La Cañada school officials reflected on district finances Tuesday — having closed the books on Fiscal Year 2016-17 with nearly $1.59 million on hand — and unanimously extended Supt. Wendy Sinnette’s contract through July 2021 with a salary increase.
Under the new agreement Sinnette’s minimum base salary increases from $240,800 to $255,800, retroactive to Aug. 1 of this year and ending July 31, 2018.
In a presentation on LCUSD’s “unaudited actual” budget from 2016-17, Mark Evans, assistant superintendent of business and administrative services, explained to members of the school board that conservative revenue estimations made during that year’s budget process, in addition to fewer expenditures, played a role in the $1,588,921 ending balance.
“Some of that was our improved enrollment,” he said of the uptick in revenues. “We also had less expenditures than budgeted, and that’s why we came ahead on the expenses side.”
Evans and Director of Fiscal Services Gretchen Bergstrom also provided an overview of LCUSD’s revenues and expenditures over the past five years, showing an upward trend from the 2012-13 school year, where revenues exceeded $34 million.
By comparison, revenues for last school year reached $45,682,113, with nearly 69% of that coming from state funding sources and nearly 19% raised through the La Cañada Flintridge Educational Foundation, individual donations and parcel taxes, Bergstrom explained.
During the 2016-17 school year, the district spent $43,761,161. More than 81% of that was dedicated to employee salaries (nearly 46% went to teachers’ salaries) and benefits, while nearly 13% was spent on services and about 5% went toward books and supplies.
Evans warned that increasing revenues don’t guarantee more will come year after year. Some of the increases so far have come from one-time funding that cannot be counted on.

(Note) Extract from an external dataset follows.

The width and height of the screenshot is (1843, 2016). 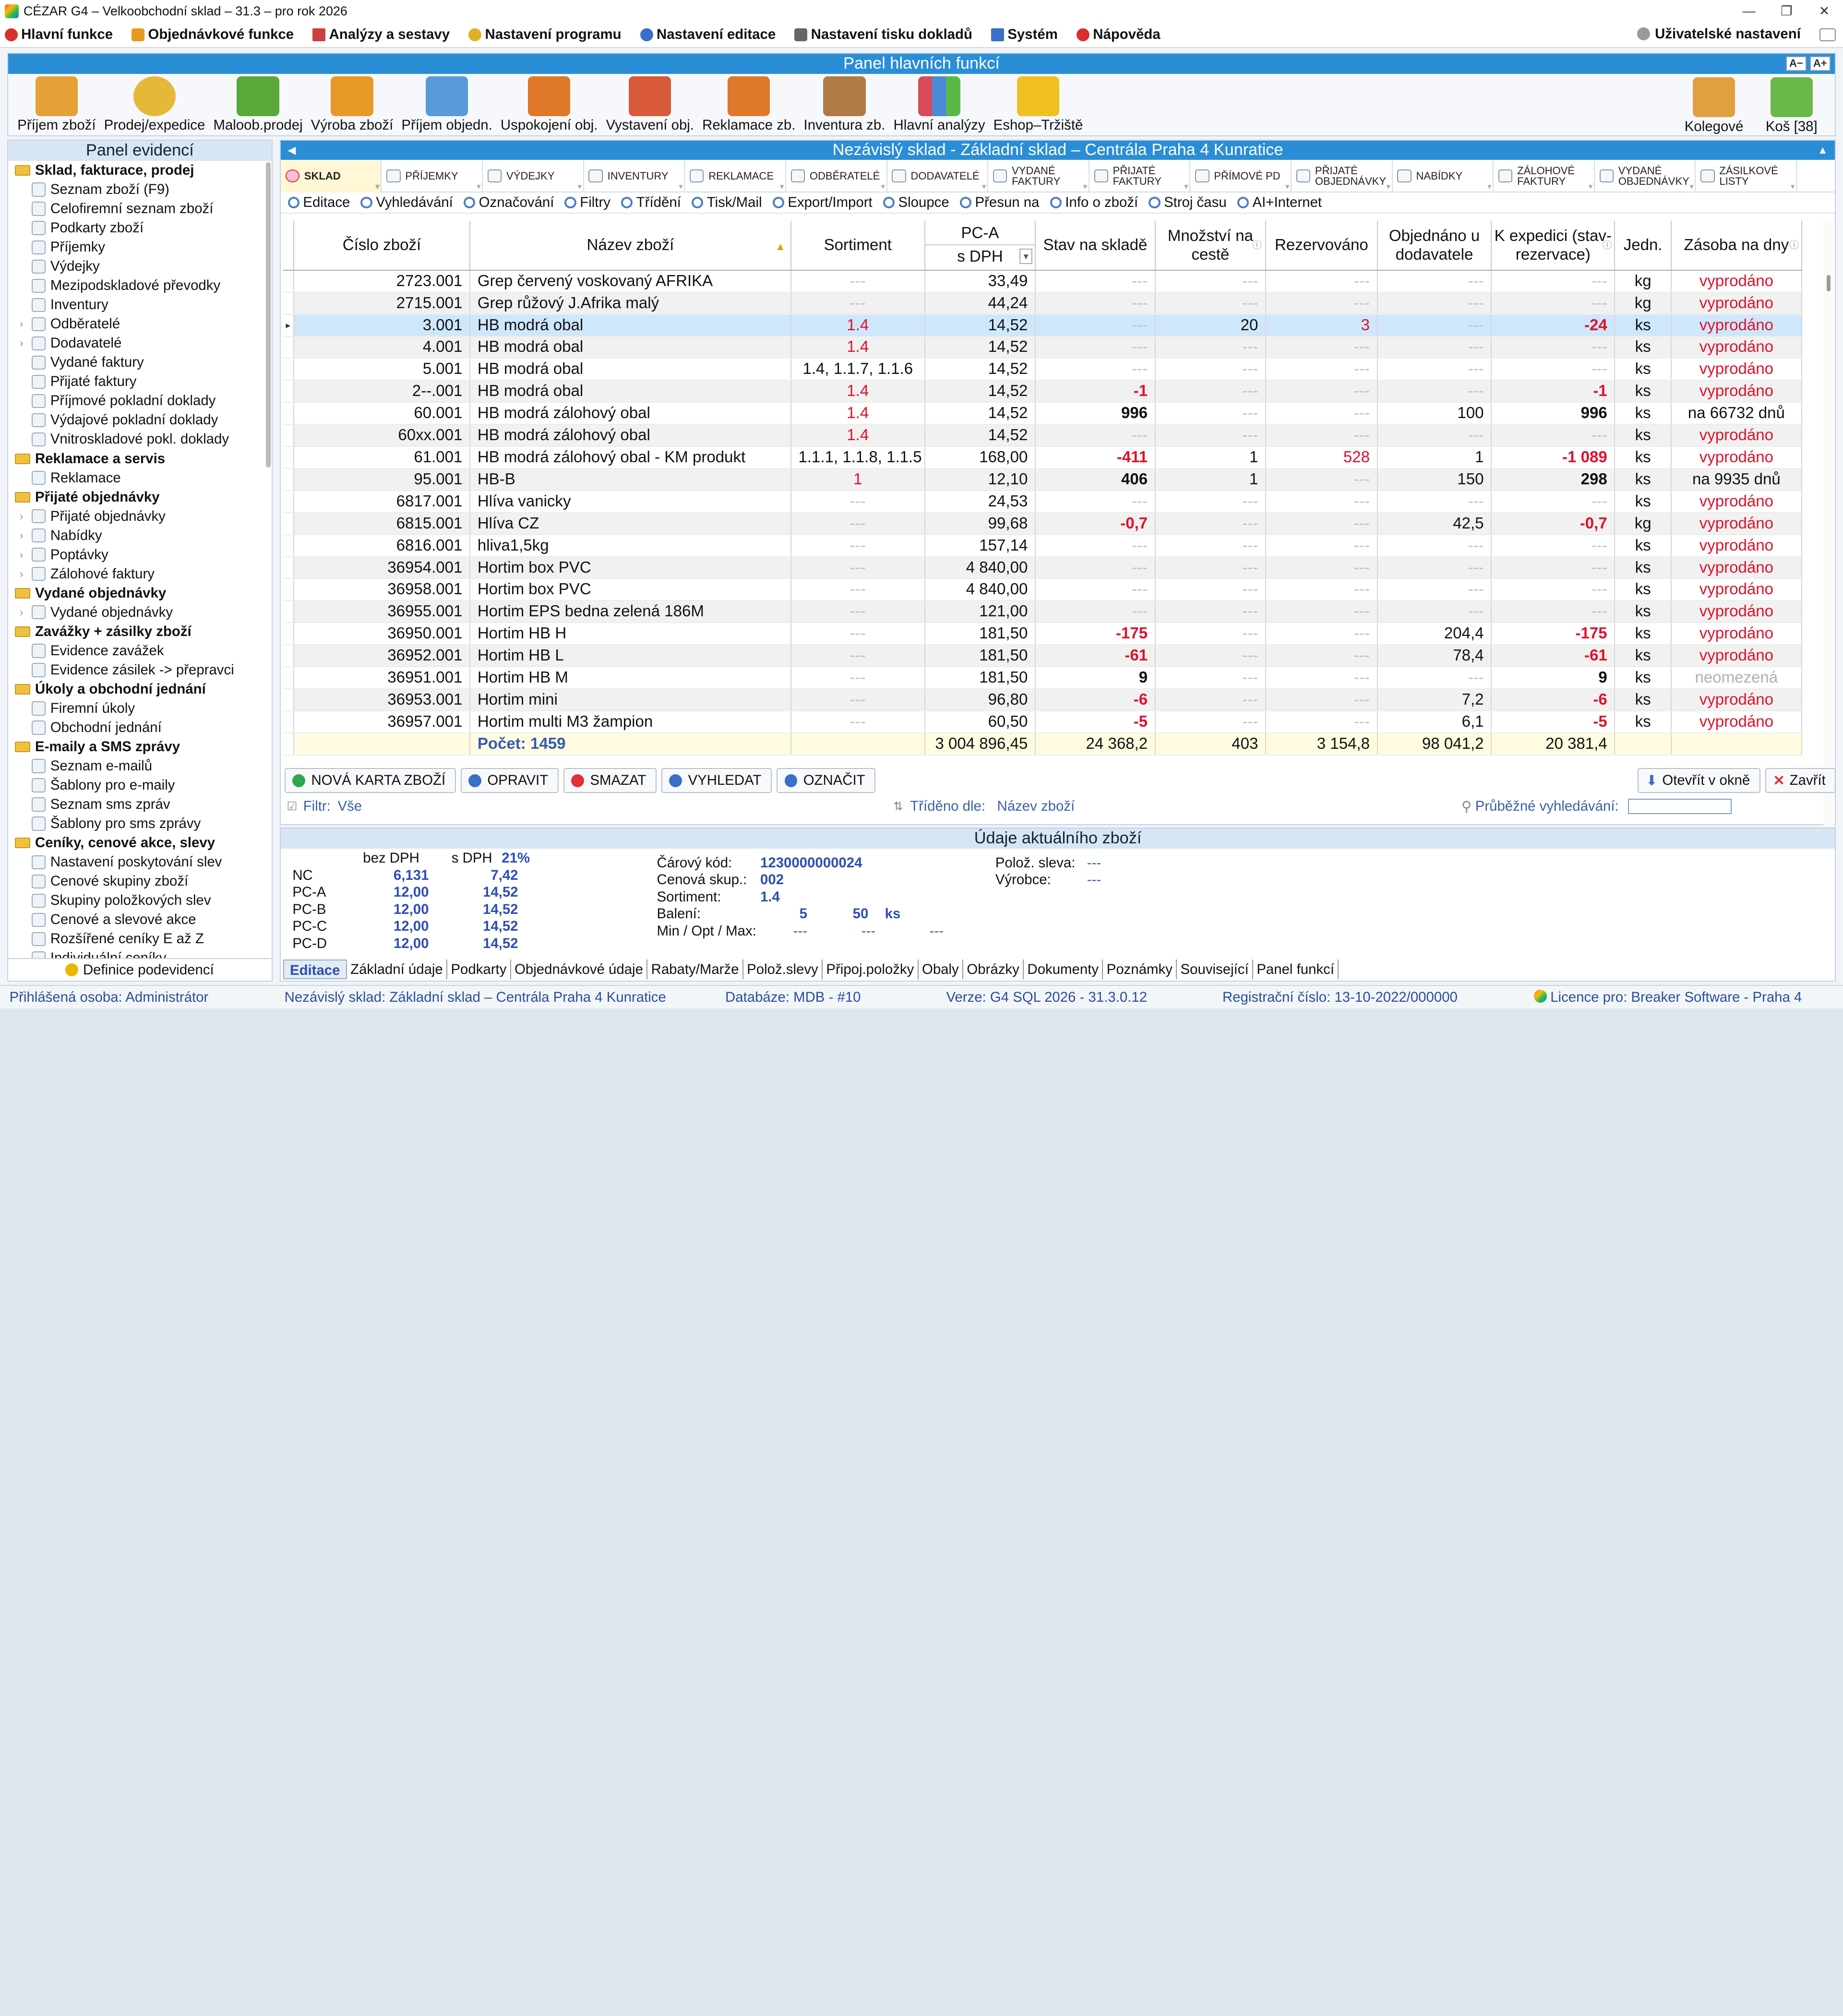 What do you see at coordinates (508, 203) in the screenshot?
I see `toolbar-button: Označování` at bounding box center [508, 203].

“That does make those revenues look healthier, and they are healthier, but they’re not going to come every year for sure, so we have to be careful of making the assumption that they’re ongoing,” he said.
District staff will submit the unaudited actual budget report to the Los Angeles County Office of Education by a Sept. 15 deadline, anticipating an independent audit report sometime in January.

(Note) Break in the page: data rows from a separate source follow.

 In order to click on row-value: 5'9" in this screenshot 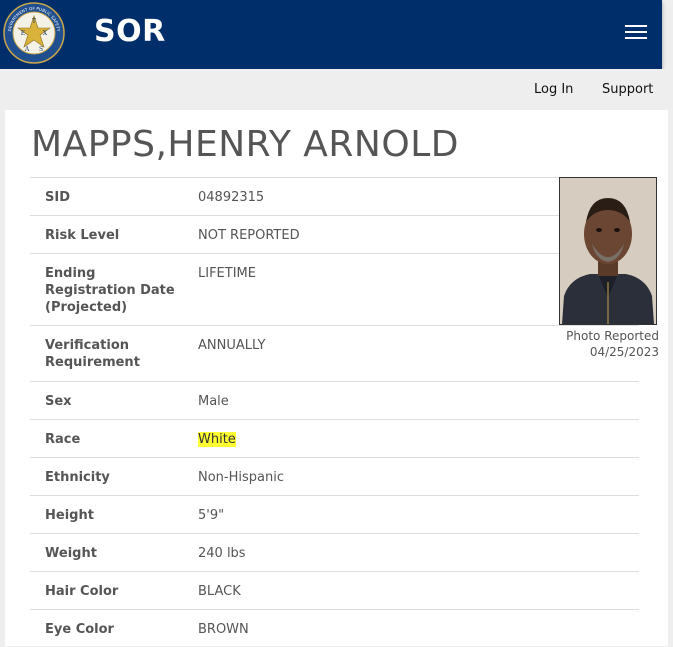, I will do `click(212, 516)`.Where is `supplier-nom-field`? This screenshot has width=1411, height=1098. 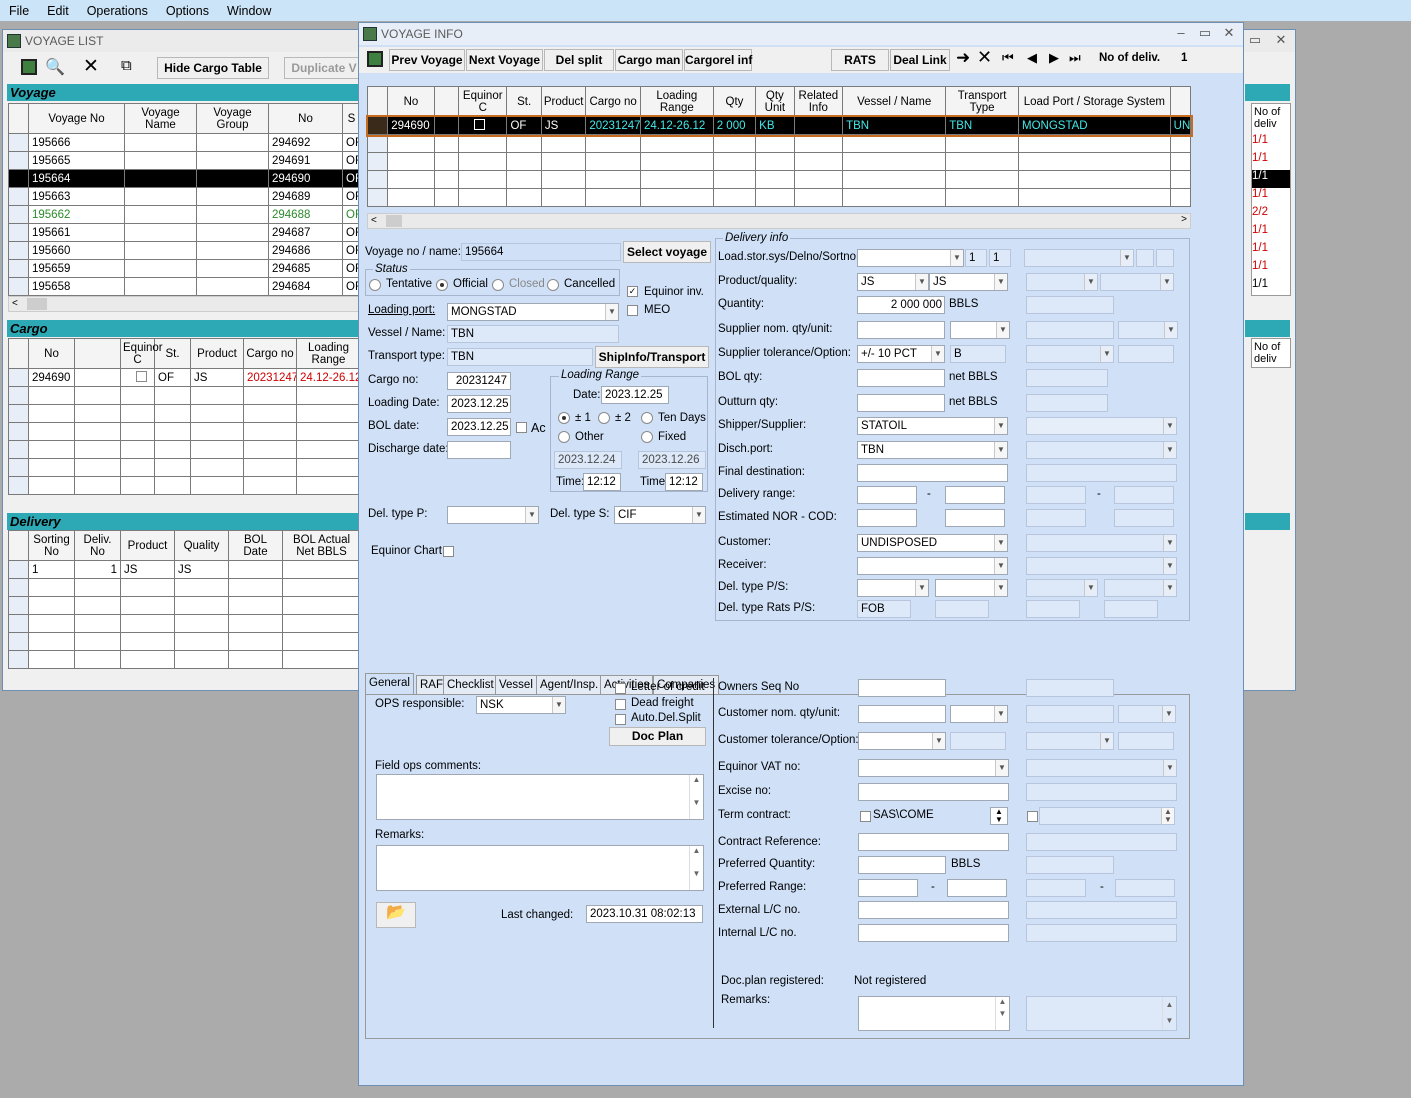 supplier-nom-field is located at coordinates (901, 330).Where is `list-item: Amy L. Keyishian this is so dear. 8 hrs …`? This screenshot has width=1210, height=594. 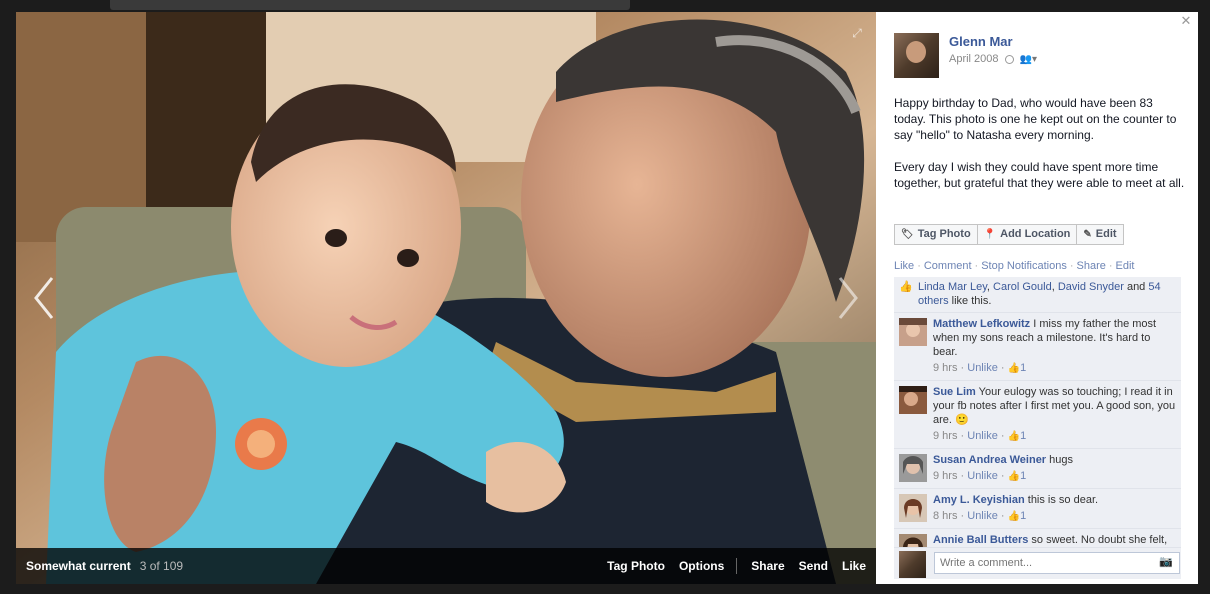
list-item: Amy L. Keyishian this is so dear. 8 hrs … is located at coordinates (1038, 508).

In their discussion of Sinnette’s contract renewal, board members praised the superintendent’s leadership and continued diligence in handling district affairs at multiple levels.
“Wendy continues to deliver an exceptional level of leadership in this district,” said Board Member Ellen Multari. “There’s not a day that goes by that your core values don’t shine through. Your mantra of ‘what’s best for the students’ is just emblazoned in my mind.”
Sinnette’s pay for the 2016-17 school year amounted to $240,800 in base salary, with an additional $10,000 in merit pay. Under the new contract, her salary increases to $255,800 without a merit pay option.
When the board first extended Sinnette’s contract in 2012, she received a base salary increase from $160,000 to $185,000 and was eligible for additional merit pay of $30,000 annually, for a maximum annual pay of $215,000, according to Valley Sun reports.
“I’m humbled and I’m honored,” Sinnette said after Tuesday’s vote. “I appreciate it very much.”